>>>

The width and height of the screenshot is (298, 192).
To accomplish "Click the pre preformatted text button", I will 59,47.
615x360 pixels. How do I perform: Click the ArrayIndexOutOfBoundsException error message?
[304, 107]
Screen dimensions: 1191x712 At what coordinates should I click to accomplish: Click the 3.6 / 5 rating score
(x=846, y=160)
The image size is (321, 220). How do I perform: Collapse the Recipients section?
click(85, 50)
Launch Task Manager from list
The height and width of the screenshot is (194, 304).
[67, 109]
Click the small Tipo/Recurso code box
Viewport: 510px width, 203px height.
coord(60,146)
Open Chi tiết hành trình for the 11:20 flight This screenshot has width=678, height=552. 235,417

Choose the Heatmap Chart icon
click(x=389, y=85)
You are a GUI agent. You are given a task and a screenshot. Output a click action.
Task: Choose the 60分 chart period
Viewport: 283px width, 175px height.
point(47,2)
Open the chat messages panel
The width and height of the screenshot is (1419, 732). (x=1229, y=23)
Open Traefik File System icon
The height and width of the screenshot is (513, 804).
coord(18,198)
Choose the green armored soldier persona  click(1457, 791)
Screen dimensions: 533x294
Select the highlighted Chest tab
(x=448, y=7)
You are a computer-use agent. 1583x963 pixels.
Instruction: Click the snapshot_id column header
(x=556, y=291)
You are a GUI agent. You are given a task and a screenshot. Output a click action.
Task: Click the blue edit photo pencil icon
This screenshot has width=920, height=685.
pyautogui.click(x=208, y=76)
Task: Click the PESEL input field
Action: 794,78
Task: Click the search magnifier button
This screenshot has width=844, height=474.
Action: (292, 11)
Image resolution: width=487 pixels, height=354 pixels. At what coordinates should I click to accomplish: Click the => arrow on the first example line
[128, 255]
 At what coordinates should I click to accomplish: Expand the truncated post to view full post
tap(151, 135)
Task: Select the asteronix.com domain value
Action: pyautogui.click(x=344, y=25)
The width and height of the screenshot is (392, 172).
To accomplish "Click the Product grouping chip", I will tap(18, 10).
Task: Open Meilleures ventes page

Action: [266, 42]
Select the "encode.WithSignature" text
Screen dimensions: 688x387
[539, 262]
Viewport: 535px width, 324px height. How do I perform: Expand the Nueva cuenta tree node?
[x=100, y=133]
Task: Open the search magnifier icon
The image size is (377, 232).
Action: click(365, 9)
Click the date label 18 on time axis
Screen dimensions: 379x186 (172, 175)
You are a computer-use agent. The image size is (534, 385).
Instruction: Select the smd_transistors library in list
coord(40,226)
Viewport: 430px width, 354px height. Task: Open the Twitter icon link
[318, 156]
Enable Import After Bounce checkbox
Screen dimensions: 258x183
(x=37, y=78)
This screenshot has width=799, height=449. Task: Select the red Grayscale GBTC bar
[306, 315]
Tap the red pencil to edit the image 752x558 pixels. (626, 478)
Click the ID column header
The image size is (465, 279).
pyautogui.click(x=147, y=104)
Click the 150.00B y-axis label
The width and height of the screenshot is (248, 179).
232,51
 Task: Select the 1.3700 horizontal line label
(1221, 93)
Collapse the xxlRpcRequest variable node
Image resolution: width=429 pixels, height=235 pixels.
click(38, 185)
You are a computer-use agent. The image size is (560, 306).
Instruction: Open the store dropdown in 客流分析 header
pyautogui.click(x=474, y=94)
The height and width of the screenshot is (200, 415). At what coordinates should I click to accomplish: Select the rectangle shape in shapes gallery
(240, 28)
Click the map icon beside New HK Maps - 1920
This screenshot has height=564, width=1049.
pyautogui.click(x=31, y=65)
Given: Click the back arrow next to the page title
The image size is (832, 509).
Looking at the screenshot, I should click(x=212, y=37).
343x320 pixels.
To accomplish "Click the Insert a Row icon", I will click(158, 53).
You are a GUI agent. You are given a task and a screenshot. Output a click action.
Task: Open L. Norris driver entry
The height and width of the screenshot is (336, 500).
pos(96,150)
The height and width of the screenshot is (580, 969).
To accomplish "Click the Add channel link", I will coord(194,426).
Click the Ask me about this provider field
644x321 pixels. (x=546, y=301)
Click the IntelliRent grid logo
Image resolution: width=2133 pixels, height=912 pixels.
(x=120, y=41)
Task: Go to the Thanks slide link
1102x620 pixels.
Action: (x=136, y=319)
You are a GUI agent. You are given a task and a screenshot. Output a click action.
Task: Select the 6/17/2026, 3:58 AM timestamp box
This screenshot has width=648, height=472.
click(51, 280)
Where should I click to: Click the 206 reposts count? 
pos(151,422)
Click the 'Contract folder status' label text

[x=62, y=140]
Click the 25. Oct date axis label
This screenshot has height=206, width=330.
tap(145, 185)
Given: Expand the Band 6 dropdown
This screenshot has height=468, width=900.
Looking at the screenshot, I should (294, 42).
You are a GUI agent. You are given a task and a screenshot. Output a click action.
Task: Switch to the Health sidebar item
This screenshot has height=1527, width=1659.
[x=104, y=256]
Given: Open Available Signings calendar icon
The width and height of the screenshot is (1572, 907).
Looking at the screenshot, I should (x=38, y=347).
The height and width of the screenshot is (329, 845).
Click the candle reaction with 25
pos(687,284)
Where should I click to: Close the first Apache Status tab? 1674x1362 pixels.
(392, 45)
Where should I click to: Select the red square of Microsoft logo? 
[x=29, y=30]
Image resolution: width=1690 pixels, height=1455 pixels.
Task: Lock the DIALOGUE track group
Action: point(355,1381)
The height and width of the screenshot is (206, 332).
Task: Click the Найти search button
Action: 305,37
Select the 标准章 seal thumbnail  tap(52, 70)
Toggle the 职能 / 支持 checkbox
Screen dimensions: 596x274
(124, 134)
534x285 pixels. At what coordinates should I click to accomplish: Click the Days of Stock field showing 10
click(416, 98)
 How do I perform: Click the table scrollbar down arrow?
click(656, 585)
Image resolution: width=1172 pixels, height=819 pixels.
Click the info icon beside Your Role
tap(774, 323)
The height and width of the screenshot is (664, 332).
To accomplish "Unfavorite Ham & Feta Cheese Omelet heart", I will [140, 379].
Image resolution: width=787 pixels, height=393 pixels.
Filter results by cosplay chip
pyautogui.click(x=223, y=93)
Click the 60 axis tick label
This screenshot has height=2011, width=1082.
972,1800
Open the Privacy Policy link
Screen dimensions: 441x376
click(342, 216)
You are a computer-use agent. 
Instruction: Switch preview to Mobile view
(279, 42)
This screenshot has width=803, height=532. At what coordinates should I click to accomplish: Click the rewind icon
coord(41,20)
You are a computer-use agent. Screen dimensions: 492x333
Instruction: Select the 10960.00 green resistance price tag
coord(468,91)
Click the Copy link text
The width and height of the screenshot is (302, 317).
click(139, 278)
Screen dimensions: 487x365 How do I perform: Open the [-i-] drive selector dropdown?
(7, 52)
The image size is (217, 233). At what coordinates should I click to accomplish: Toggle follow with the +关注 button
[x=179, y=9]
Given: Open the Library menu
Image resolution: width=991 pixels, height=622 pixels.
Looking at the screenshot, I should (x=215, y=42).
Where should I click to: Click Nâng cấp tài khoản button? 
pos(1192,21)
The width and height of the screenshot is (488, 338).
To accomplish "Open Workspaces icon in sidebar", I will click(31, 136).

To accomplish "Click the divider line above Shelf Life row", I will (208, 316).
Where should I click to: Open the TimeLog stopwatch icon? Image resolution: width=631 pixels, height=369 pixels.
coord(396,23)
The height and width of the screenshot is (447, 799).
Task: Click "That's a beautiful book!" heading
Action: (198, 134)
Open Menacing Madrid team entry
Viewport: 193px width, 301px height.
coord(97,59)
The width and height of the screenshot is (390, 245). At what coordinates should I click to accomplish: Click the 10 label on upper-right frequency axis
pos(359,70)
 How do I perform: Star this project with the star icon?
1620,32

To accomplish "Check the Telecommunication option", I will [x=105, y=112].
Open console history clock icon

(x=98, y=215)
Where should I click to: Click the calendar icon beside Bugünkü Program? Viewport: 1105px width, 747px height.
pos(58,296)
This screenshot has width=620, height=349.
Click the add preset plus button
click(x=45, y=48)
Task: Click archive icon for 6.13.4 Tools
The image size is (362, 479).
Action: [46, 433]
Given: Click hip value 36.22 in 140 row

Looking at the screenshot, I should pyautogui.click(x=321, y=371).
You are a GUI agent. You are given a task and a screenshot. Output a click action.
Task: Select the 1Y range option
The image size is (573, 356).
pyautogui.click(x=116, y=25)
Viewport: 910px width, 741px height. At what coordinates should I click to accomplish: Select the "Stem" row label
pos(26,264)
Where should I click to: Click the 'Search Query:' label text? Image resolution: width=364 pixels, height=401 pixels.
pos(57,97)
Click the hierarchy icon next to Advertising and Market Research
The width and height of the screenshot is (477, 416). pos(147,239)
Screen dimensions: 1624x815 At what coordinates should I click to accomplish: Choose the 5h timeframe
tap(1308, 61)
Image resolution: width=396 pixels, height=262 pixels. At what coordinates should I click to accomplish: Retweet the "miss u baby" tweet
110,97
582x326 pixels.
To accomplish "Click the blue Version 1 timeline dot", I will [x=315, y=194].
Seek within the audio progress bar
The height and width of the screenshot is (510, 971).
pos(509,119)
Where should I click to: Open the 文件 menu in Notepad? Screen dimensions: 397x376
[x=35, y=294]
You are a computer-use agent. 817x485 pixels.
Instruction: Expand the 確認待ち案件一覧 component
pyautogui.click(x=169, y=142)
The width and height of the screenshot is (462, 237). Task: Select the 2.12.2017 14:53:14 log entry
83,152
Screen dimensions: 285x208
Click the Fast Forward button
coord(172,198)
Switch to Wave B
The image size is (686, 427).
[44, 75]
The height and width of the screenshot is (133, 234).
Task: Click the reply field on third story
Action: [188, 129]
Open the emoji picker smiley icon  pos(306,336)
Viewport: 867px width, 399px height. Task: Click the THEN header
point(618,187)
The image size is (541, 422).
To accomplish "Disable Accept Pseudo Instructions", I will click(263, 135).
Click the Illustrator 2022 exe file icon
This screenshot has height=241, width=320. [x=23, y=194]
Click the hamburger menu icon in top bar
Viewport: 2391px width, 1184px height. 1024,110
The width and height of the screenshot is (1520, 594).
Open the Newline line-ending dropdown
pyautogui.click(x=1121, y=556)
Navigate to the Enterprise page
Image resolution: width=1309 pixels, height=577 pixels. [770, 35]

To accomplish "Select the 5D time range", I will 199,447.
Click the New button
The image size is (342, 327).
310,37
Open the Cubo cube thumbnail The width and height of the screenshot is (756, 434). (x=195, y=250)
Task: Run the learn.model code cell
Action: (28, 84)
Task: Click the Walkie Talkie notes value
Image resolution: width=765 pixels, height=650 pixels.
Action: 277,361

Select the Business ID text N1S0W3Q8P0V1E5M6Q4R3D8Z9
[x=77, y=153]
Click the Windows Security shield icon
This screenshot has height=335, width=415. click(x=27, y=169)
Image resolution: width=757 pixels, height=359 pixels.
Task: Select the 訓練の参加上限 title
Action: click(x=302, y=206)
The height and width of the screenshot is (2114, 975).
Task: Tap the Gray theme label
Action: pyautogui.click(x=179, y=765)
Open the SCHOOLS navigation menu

<<<

REQUIREMENT: List every line in the records above that contains the word "option".

TASK OUTPUT:
To accomplish "Check the Telecommunication option", I will [x=105, y=112].
Task: Select the 1Y range option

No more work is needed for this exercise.